KK: Why is it Sam’s responsibility to make sure his opponents “have fun?” If I play you and start kicking your ass—
FC: —Like THAT’S ever gonna happen—
KK: —am I supposed to suddenly stop playing well so you can “have fun?” Am I supposed to check with you ahead of time to make sure you like how my minis are painted, so you’ll “have fun?” I hate the whole idea that you have to read your opponent’s mind and bend over backwards to make sure they’ll “have fun.”
FC: So you think it’s okay to act like a dick when you play?
KK: Did I say that? No. I don’t think it’s unreasonable to expect someone you play to show good sportsmanship. But “good sportsmanship” doesn’t mean I have to cater to your every whim. I think you can have shabbily-painted minis and “only play to win” and still be a good sport. They’re totally separate issues. So if I play by the rules and don’t be an asshole and beat you, you’re just gonna have to deal with it. And the same applies to me if you beat me. Playing to win isn’t an inherently bad thing: it’s only bad if you cheat or act like a dick.
At its core, 40K is a competitive game. This isn’t Dungeons and Dragons, where we all roll up characters and work together to beat the bad guys, folks. When you get down to it, 40K is not much different from chess or checkers: two guys compete, one guy wins, and the other loses. Lots of people like to focus on other aspects of the game, like painting and converting and socializing and writing “fluff” and designing interesting scenarios, but you can’t get past the fact that in the end, you count up Victory Points and someone walks away smiling.
“Playing to win” is not poor sportsmanship. I’ve been honked off a few times during or after certain games when it just seemed like the dude across the table didn’t care about anything but beating me. But once I calmed down, I realized that I was being silly: after all, didn’t I want to win, too? Of course I had. So why should it be okay for me to want to win and not the other fellow?

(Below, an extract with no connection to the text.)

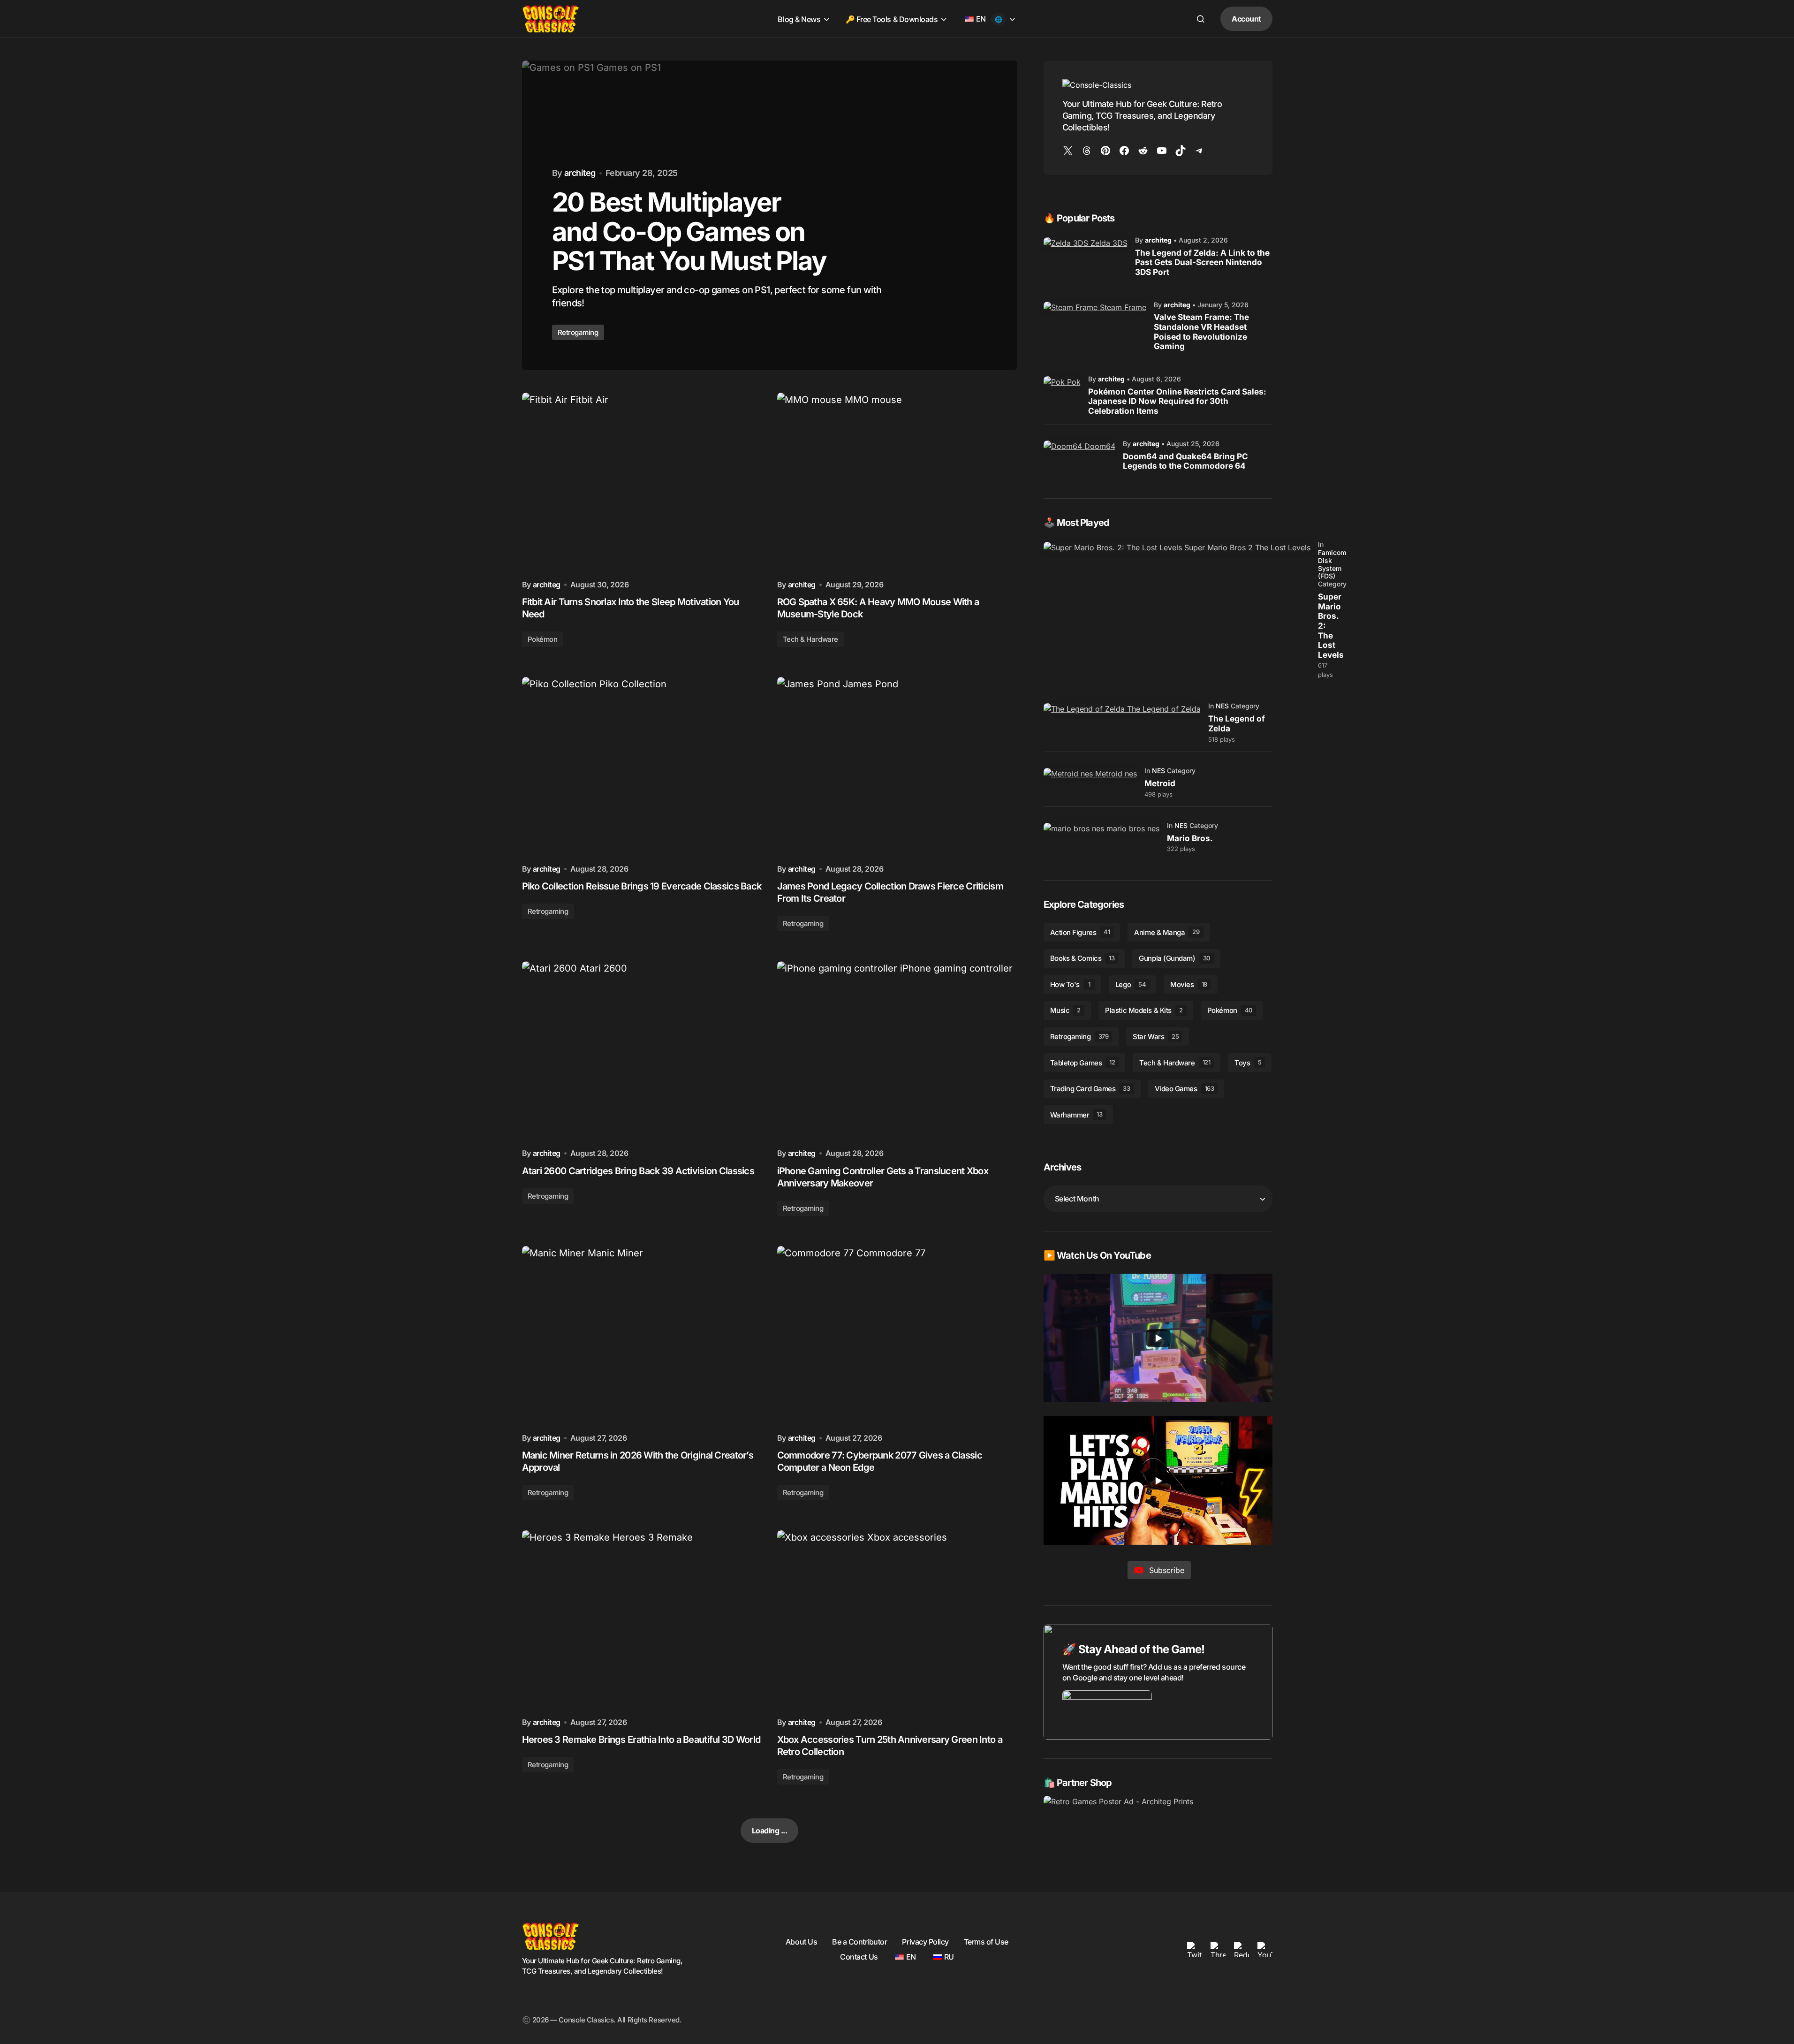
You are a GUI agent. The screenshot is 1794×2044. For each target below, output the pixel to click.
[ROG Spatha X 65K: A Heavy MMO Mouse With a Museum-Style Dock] (897, 483)
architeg (1158, 240)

“It’s not ‘winning’ that’s bad, it’s how some people win,” you might say. Well, that leads me to my next point, which is….
You can win and not be a dick. I’ve played plenty of games where I’ve gotten my butt thoroughly kicked but I had lots of fun anyway. And yes, these were against people who “min-maxed” their army lists, who had shabby paintjobs, and who made no effort to personalize their armies. The games were fun anyway because the people I played were friendly, respected me as an opponent, knew the rules, and were as quick to cheer my successes and empathize with my failures as they were to their own. I was happy to play those people and would be glad to play them again, even if I knew ahead of time that I had no chance against them.
Conversely, there are people I’ve beaten the stuffing out of that I would never want to play again. Why not? Because they whined, they tried to cheat, they argued ridiculous points, they talked trash, they made snide comments, or they were so hyper-competitive that the whole game was very stressful.
Ultimately, I think it boils down to….
People don’t have to approach 40K the same way you do. The sense that I got from “Ferndock” was that, basically, he was annoyed with “Sam” because “Sam” doesn’t play the way “Ferndock” does. “Ferndock” wants his opponent to have a balanced list, a well-painted army, and some creative investment in his army—just like he (“Ferndock”) does. “Sam,” apparently, can’t be bothered with that: he just wants to roll some dice, move some figures, and kick some tail. I think that either approach is fine, and I wouldn’t insist that my opponent revise his army list or go back to the painting table just to suit me.